Rio Grande del Norte: The Kid's River
By Garrett VeneKlasen
Yesterday, Senator Udall and the staff of Senator Heinrich and Congressman Lujan held a public ceremony at the Taos County Courthouse to officially commemorate the designation of Rio Grande del Norte. Amid all the pomp and hoopla - in a crowd of some 300 people - stood a beautiful little seven year old girl with wondrous, hope-filled eyes.
The tiny Taoseña held a hand-drawn sign. She proudly walked up to Senator Udall and introduced herself as a self proclaimed "fishergirl."

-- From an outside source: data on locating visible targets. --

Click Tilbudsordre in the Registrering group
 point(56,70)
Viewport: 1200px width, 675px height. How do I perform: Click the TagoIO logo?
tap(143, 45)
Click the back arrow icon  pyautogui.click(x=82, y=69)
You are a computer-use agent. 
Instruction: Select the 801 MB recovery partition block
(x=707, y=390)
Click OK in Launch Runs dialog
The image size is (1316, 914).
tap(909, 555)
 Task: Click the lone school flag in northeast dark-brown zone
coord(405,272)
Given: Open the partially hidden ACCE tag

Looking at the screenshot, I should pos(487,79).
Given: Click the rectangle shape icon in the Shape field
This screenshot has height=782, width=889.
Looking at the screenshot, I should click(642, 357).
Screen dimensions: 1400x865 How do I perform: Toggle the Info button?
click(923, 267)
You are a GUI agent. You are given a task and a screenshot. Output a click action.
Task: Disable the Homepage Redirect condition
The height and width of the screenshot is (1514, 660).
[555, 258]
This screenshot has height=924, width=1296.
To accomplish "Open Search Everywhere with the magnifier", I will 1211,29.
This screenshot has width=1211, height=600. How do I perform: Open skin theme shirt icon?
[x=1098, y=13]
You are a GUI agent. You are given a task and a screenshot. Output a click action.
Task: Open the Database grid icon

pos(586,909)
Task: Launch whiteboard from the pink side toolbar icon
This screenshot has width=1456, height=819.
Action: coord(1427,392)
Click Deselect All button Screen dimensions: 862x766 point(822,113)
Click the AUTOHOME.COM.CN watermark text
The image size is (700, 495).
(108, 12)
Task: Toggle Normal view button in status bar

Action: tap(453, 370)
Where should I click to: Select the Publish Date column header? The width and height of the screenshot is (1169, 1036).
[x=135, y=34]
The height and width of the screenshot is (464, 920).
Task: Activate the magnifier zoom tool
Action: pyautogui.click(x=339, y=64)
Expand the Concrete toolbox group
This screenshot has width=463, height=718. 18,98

Even at her tender young age, the river and its surrounding land had already profoundly defined her very being - and she was determined to let the Senator hear about it in her own simple, yet no less powerful words.
We as adults have all been so caught up in this campaign, that we sometimes forget this magnificent, omnipotent landscape is what has and will always collectively define and ground us. Some for only a short time. Others for countless generations over many thousands of years. It is the very center of us as individual Taoseños and as the community as a whole. And sometimes it takes a seven year old to put things like that into perspective.
Eustice Conway said it best about wild country in his biography, The Last American Man:
"There is only one truth to be found - no lies, no shams, no illusions, no hypo racy. Just a truthful place, where all beings are governed by a set of perfect laws that have never changed and never will..."
Indeed, Que Viva Rio Grande del Norte!